DETERMINE YOUR PLASMA ARC WELDING SYSTEM REQUIREMENTS

• Microplasma welding (typical current range 0.1 – 15A): Microplasma is used for welding thin sheets [down to 0.004 in (0.1 mm) thickness], and wire and mesh sections. The needle-like, stiff arc minimizes arc wander and distortion.
• Medium current welding in the Melt-in Fusion mode (typical current range from 15 – 200A): This is an alternative to conventional TIG. The advantages are deeper penetration (from higher plasma gas flow), greater tolerance to surface contamination including coatings (the electrode is within the body of the torch) and better tolerance to variations in electrode to workpiece distance, without significant change in heat input.
• Keyhole welding (typically over 100A): By increasing welding current and plasma gas flow, a very powerful plasma beam is created which can achieve full penetration in a material, as in laser or electron beam welding. During welding, a keyhole is formed which progressively cuts through the metal with the molten weld pool flowing behind to form the weld bead under surface tension forces. This process can be used to weld thicker materials [up to 3/8 in (10 mm) of stainless steel] in a single pass.

A typical plasma welding system consists of:

Welding Console
The pilot arc control console is the ‘mixing box’ into which the power, gases and coolant are controlled and monitored. It has a small DC power supply for the pilot arc. Some consoles provide additional controls and digital meters to assist in weld parameter control.

DC Power Supply with a Suitable Welding Range
A typical DC power supply with constant current characteristics, remote contactor/current control, and suitable welding range is recommended for most operations. A solid-state power supply with a non-mechanical contactor is recommended when performing high duty cycle short duration welds. Plasma arc welding is done almost exclusively with the use of straight
polarity (DCEN). The use of an AC Square-Wave power supply is recommended for the welding of aluminum or aluminum alloys.

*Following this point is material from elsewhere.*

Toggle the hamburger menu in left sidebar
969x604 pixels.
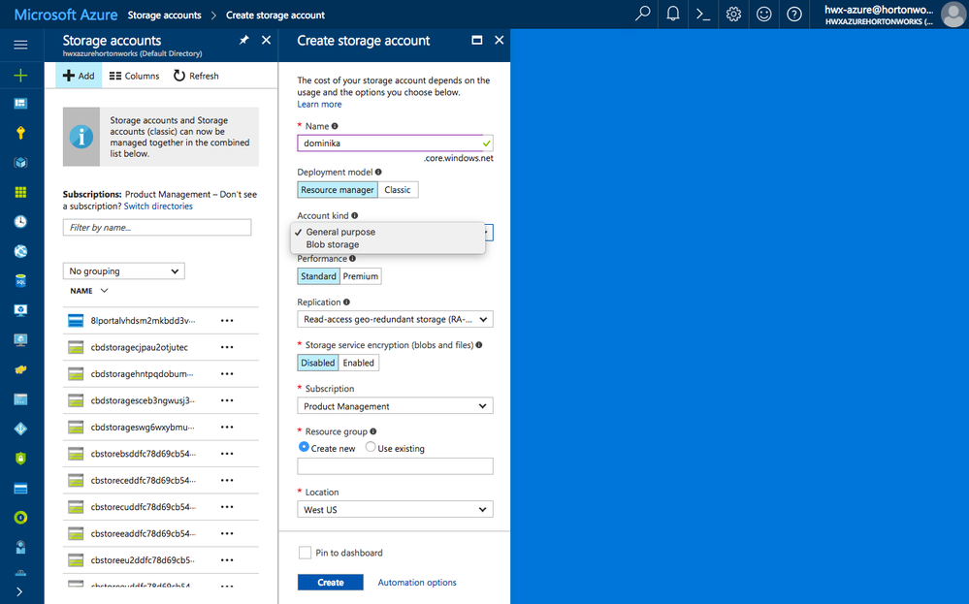20,45
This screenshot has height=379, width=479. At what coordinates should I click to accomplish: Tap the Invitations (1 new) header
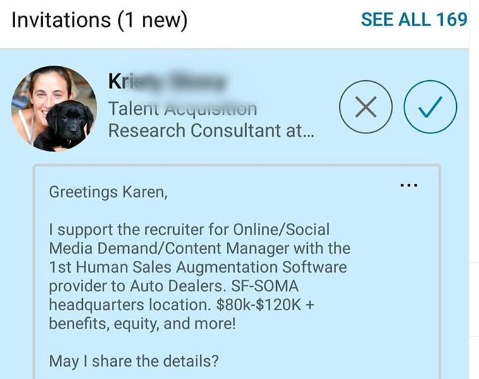pyautogui.click(x=100, y=20)
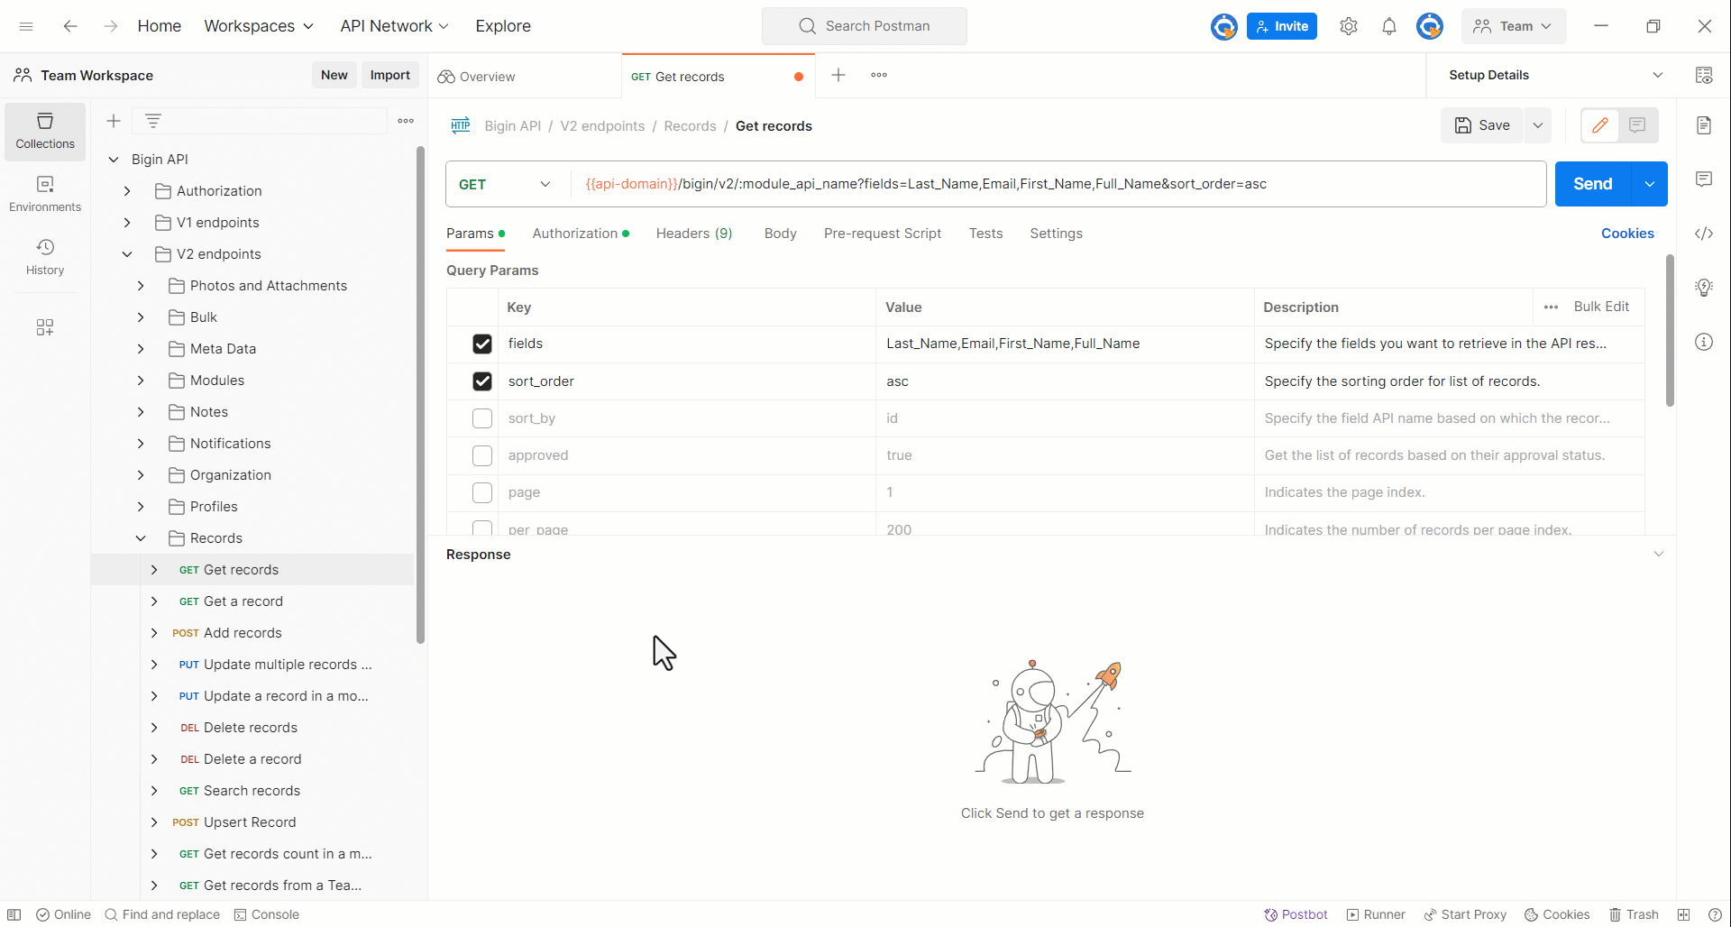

Inert Gas Flow Gauge Regulators
Two flowgauge regulators for plasma and shield gases are required to control inert gas flow from cylinder tanks.

Plasma Welding Torch (Manual or Mechanized)
A plasma welding torch suitable for the particular welding operation should be used. Torches are available with various head and size configurations. All are liquid cooled. The orifices of some torches are also liquid cooled to provide improved orifice life and higher current carrying capacity. Plasma torches use tungsten electrodes, which are normally 2 percent
thoriated.

Closed Loop Coolant Recirculator
A coolant recirculator of a nonferrous design must be used. The use of deionized water to prevent electrolysis in the torch is required.

Optional Accessories
Options for the plasma welding system could include weld controllers with remote hand pendants and cables. A weld sequencer package would be needed to monitor and control pulse, weld timing, current and gas slopes. For applications using filler metals, a wire feeder capstan with spool assembly and torch bracket would be required. All products and
options are available from your local distributor.

MODE OF OPERATION: MELT-IN FUSION WELDING
Plasma welding is commonly used in two modes of operation, melt-in fusion welds and keyhole welds. Melt-in fusion welding is the most often used with the plasma arc welding process. It is accomplished with a softer, less constricted arc, using lower plasma gas flow rates, a reduced electrode setback, and current levels in the range of up to 200 amps. The minimum electrode setback distance is obtained with the electrode point set flush with the face of the tip.